1. The milling head structure of the numerical control milling machine comprises a milling head seat (1), an X-axis moving mechanism, a Y-axis moving mechanism and a milling head, wherein the milling head seat (1) is fixedly connected to a milling machine (11), the X-axis moving mechanism is fixedly connected to one side of the milling head seat (1), the Y-axis moving mechanism is connected to the lower end of the X-axis moving mechanism, and the milling head is connected to the bottom of the Y-axis moving mechanism;

the method is characterized in that: the X-axis moving mechanism comprises a fixed top plate (2), side surrounding plates A (201) and a first driving motor (5), wherein the side surrounding plates A (201) are integrally connected to two sides of the fixed top plate (2), a plurality of cross bars A (4) are arranged at the lower end of the fixed top plate (2), the cross bars A (4) are fixedly connected between the two side surrounding plates A (201), a transverse moving seat (3) is arranged on the cross bars A (4), the transverse moving seat (3) is in sliding connection with the cross bars A (4), the first driving motor (5) is arranged on one side of the transverse moving seat (3), and the first driving motor (5) is in driving connection with the transverse moving seat (3);

y axle moving mechanism includes slider (7), horizontal pole B (13) and second driving motor (6), the both sides of lateral shifting seat (3) all are provided with side coaming B (301), are connected as an organic wholely between side coaming B (301) and the lateral shifting seat (3), horizontal pole B (13) fixed connection is between two side coamings B (301), slider (7) sliding connection is on horizontal pole B (13), second driving motor (6) set up one side of side coamings B (301), and mutual drive connection between second driving motor (6) and slider (7).

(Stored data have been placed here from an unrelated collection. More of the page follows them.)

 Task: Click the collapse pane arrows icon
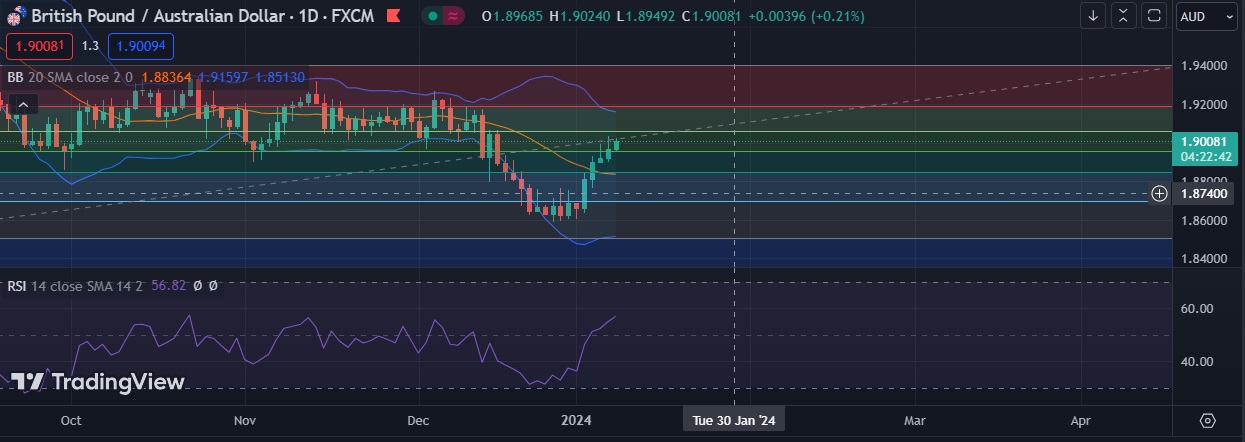1124,16
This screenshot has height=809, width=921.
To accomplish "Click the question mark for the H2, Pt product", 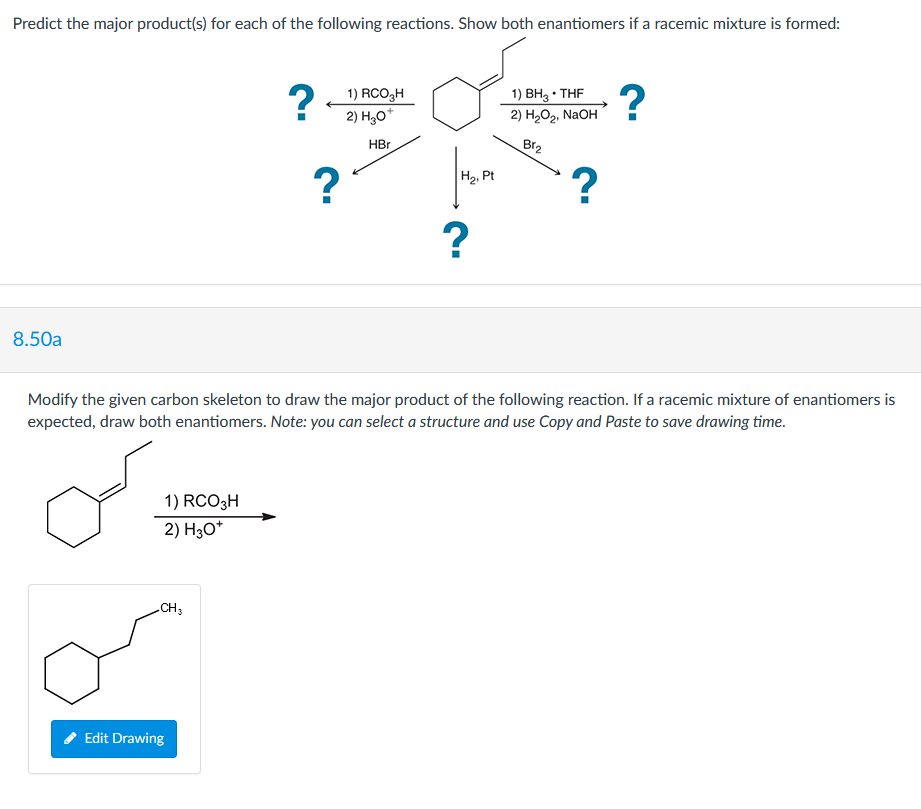I will click(x=456, y=240).
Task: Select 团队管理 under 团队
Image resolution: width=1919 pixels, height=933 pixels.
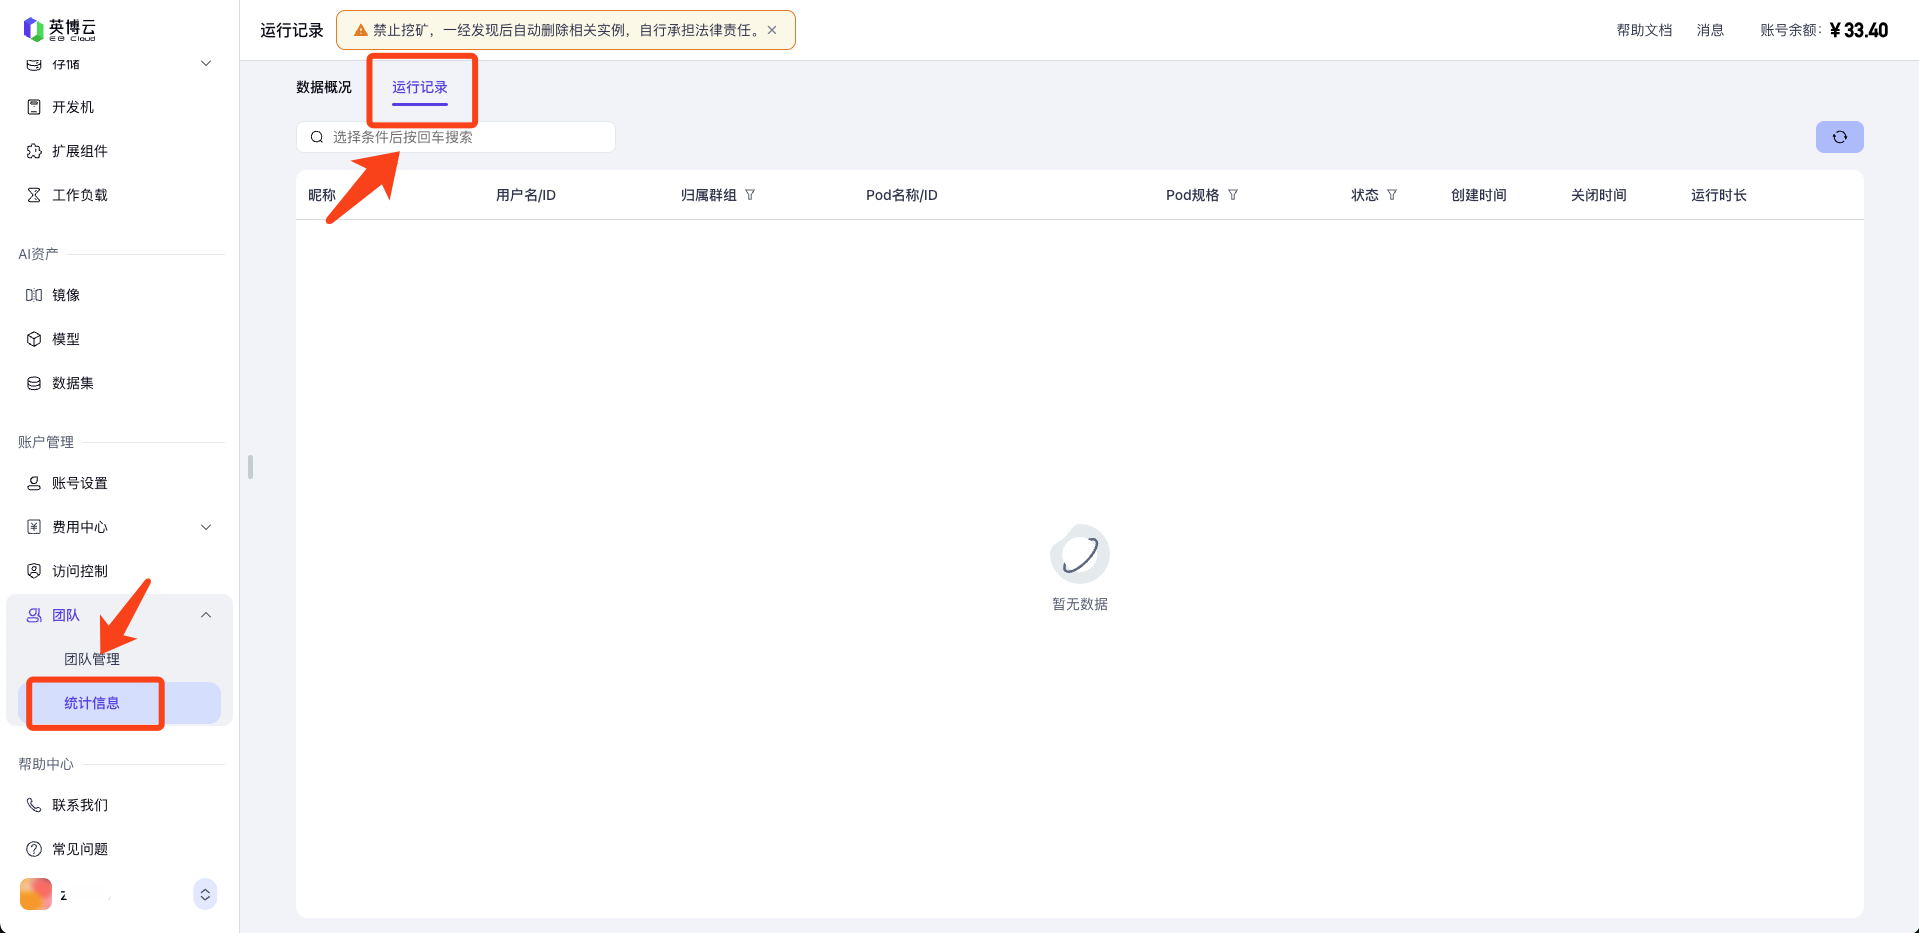Action: tap(92, 659)
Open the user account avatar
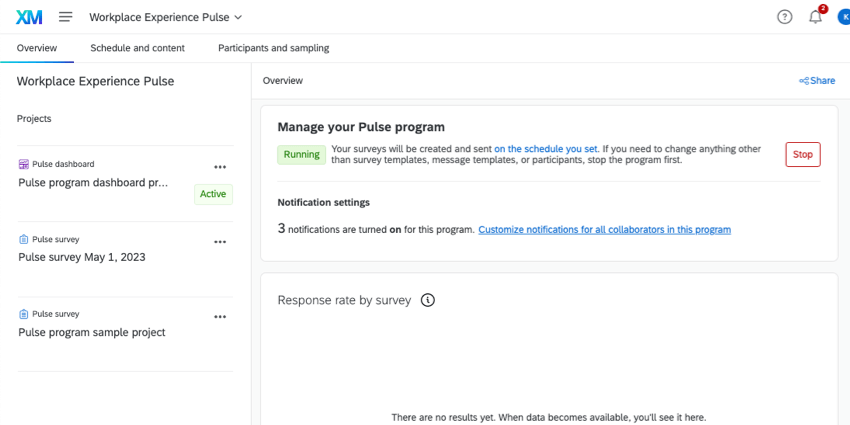The width and height of the screenshot is (850, 425). [843, 17]
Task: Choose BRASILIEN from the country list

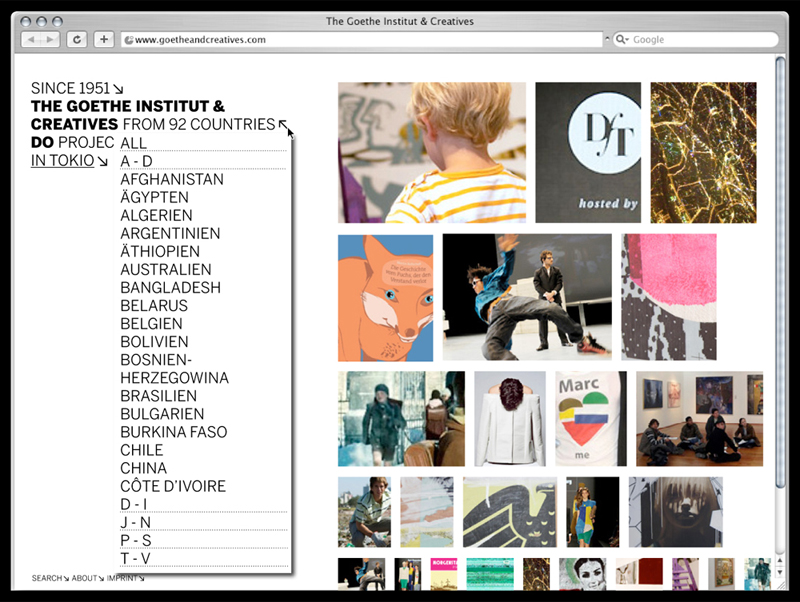Action: click(x=159, y=396)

2. The milling head structure of a numerically controlled milling machine according to claim 1, wherein: the milling head comprises a rotating motor (8), a rotating shaft (9) and a milling cutter (10), wherein the rotating motor (8) is fixedly connected to the bottom of the sliding block (7), the output end of the rotating motor (8) is connected with the rotating shaft (9) in a mutually driving mode, the milling cutter (10) is arranged on the rotating shaft (9), and the milling cutter (10) is connected with the rotating shaft (9) in a screwed mode through threads.

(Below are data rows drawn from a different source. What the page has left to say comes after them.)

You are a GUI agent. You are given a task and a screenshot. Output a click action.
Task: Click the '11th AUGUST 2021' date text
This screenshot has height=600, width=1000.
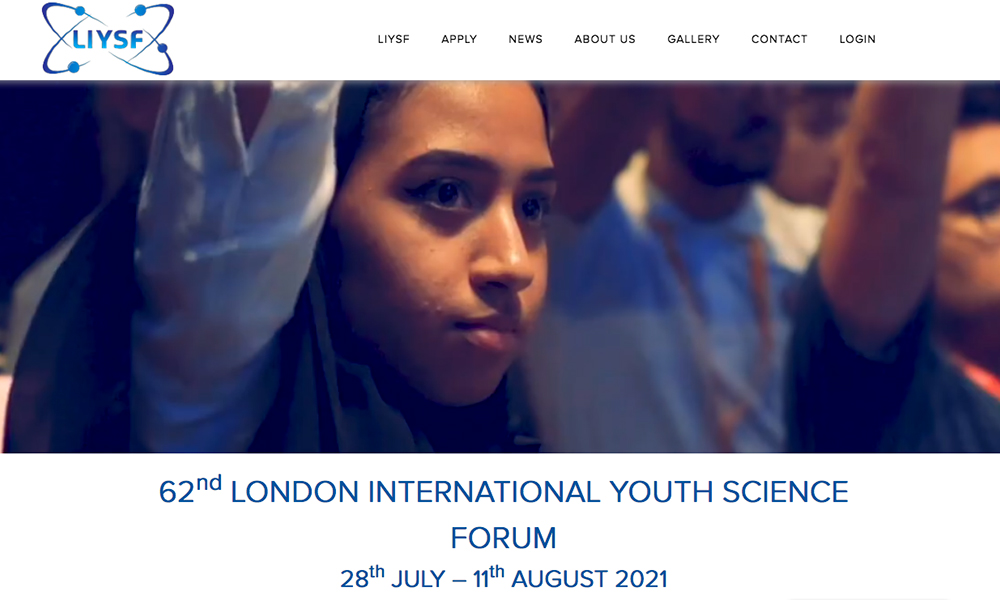click(x=570, y=577)
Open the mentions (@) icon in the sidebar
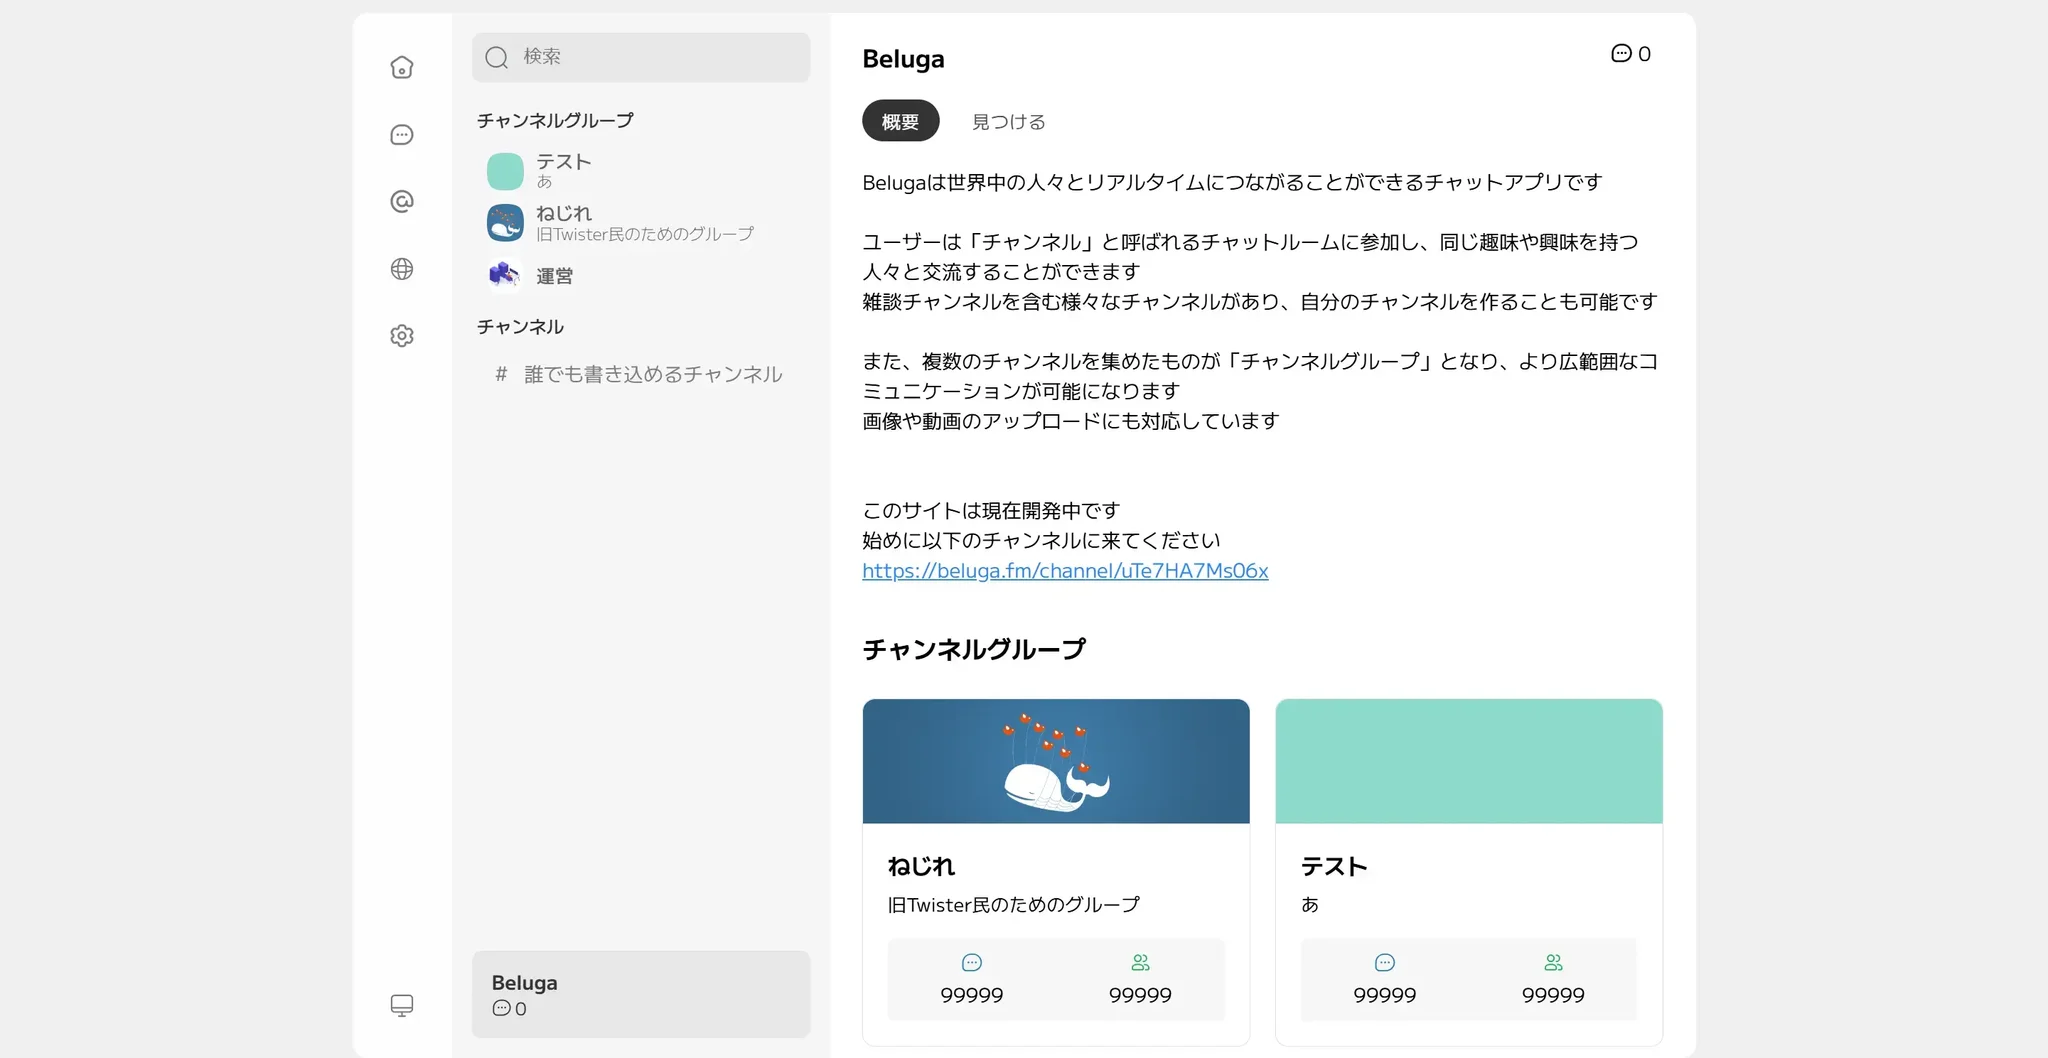This screenshot has height=1058, width=2048. [401, 202]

3. The milling head structure of a numerically controlled milling machine according to claim 1, wherein: the side wall board A (201) is provided with a through hole A (2011), the output end of the first driving motor (5) is connected with a first telescopic push rod (501) in a driving mode, and the first telescopic push rod (501) penetrates through the through hole A (2011) and is fixedly connected with the transverse moving seat (3) mutually.

4. The milling head structure of a numerically controlled milling machine according to claim 1, wherein: the side wall board B (301) is provided with a through hole B (3011), the output end of the second driving motor (6) is connected with a second telescopic push rod (601) in a driving mode, and the second telescopic push rod (601) penetrates through the through hole B (3011) and is fixedly connected with the sliding block (7) mutually.